Clever, economy-class staging whisks the audience back to 1981, when smoking on planes was allowed, booze was free and half the passengers had never flown before. Caitriona Ennis and Patrick Moy effortlessly inhabit a surprisingly large range of characters: a pair of bitchy stewardesses, a golf-obsessed yuppie and his seething personal assistant, two discontented newlyweds, a new grandmother and her unmarried sister. A device that tracks their seat numbers helps the audience keep track of who's who, but Ennis and Moy are so good that it's almost superfluous.
What starts out as energetic character comedy deepens and widens, with Moran's script building on the idea that a common ordeal doesn't so much bring out the best in people as bring out their true nature. As the plane sits on the tarmac, secrets come out, barriers drop, and moments of tenderness, bravery, honesty and selfishness illuminate these people.
There are flashes back to Fatima in 1917, as three Portuguese children receive a vision of the Virgin Mary.

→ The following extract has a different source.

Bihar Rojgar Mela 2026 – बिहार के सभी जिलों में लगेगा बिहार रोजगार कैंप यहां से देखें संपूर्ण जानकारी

Keeping the vision of Fatima in the background enables Moran to make some well-chosen points about faith, scepticism and religion, as the elderly women passengers, like voters who admire the leader while they deplore the party, speculate on whether the Third Secret is about what a 'shower' the church is, even while they assume that God will get them out of the situation.
An almost absurdly stoical patience with extreme situations is a historical feature of Irish life, and A Holy Show is, among other things, a time capsule of an earlier Ireland, that illuminates the distance between the past and its certainties, and the uncertain present. Meanwhile, video clips of politicians and passengers reveal that some of the dialogue that you thought was comic invention turns out to be verbatim.
Trimmed down to a tight 60 minutes from its original production, it's funny, wise and expertly performed. Like Flight 164 itself, it carries you off to places you didn't think it would go.
Pleasance Courtyard, until 26 Aug, 3pm, £10–£11 (£9–£10).